> **What to do**:
- 1) Retype the part of the LB266 article from "The School Readiness Tax Credit Act offers" up to and including "to Quality website.".
- 2) Answer these questions using the LB266 article.
(a) Who signed LB266 into law?
(b) Which senator did First Five Nebraska's policy team work with on the bill?
(c) In which town does Kim Chase run her own child care program?
- 3) Rewrite the paragraph of the LB266 article that begins "The School Readiness Tax Credit Act offers" as a short list that keeps its main facts.

> **Extract to read**:
Self-employed child care providers are now eligible to benefit from tax credits intended for early childhood professionals and programs through the School Readiness Tax Credit Act of 2016. Yesterday, Governor Pete Ricketts signed LB266 into law, clarifying the statutory language of the original legislation, which had inadvertently excluded some providers from qualifying for the tax credit.
“Given the economic effects of COVID-19, we need to continue finding ways to ensure quality child care is available to working parents so they can be fully present at their jobs, knowing their kids are in a safe, developmentally positive setting,” said Jason Prokop, director of First Five Nebraska. “LB266 gives more of our child care professionals access to financial incentives that can help offset the costs involved in running a quality child care program.”
The School Readiness Tax Credit Act offers tiered financial incentives for early childhood professionals and child care businesses that participate in Step Up to Quality, Nebraska’s child care quality improvement and rating system. LB266 revises the statutory language so self-employed individuals and child care businesses classified as S-corporations may benefit from the incentives. Child care providers can find helpful guidelines on how to use the tax credit on the Step Up to Quality website.
First Five Nebraska’s policy team worked with Senator Brett Lindstrom (District 18) and early childhood professionals to develop and pass the bill.
“Self-employed early childhood professionals are critically important to our state, especially in rural communities where they may be the only care provider available,” said Kim Chase, who operates her own child care program in Papillion and is on the board of directors of the Nebraska Family Child Care Association. “Passage of LB266 ensures these providers have access to supports that can make a difference to their bottom lines.”

> **Record set**:

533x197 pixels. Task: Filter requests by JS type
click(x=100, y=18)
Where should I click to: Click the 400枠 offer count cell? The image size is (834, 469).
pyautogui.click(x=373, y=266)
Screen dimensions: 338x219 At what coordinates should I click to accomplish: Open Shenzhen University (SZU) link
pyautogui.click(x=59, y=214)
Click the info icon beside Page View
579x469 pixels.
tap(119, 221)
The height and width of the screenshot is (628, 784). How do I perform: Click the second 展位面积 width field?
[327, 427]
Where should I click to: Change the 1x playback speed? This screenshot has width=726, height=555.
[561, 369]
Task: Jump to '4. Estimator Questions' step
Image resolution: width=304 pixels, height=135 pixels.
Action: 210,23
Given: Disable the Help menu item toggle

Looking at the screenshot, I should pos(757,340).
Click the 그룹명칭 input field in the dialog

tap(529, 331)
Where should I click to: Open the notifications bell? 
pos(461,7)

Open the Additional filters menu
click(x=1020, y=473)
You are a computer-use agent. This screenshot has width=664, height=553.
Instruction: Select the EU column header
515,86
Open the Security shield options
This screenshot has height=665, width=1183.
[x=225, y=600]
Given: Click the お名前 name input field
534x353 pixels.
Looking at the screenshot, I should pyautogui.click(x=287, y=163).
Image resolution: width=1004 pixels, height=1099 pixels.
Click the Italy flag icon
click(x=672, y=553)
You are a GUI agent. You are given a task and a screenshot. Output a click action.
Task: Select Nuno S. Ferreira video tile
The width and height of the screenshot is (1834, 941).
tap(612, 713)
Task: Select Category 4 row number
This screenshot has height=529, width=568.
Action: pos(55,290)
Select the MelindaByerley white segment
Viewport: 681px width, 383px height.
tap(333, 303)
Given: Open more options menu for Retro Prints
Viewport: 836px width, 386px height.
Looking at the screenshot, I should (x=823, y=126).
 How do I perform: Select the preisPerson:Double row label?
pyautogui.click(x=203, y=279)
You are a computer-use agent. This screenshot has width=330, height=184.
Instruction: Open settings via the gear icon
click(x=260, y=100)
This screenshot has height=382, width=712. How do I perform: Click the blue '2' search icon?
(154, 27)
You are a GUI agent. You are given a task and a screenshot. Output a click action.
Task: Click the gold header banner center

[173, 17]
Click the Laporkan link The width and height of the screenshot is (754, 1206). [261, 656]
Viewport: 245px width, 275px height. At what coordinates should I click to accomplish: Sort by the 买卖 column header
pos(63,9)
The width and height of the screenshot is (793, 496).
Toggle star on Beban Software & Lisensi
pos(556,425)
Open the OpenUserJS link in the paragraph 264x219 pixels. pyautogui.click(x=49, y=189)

> **Expected outputs**:
- 1)
The School Readiness Tax Credit Act offers tiered financial incentives for early childhood professionals and child care businesses that participate in Step Up to Quality, Nebraska’s child care quality improvement and rating system. LB266 revises the statutory language so self-employed individuals and child care businesses classified as S-corporations may benefit from the incentives. Child care providers can find helpful guidelines on how to use the tax credit on the Step Up to Quality website.

- 2)
(a) Governor Pete Ricketts
(b) Senator Brett Lindstrom (District 18)
(c) Papillion

- 3)
- The School Readiness Tax Credit Act gives tiered financial incentives to early childhood professionals and child care businesses in Step Up to Quality, Nebraska's child care quality improvement and rating system.
- LB266 changes the statutory language so self-employed individuals and S-corporation child care businesses can benefit.
- Guidelines on using the tax credit are on the Step Up to Quality website.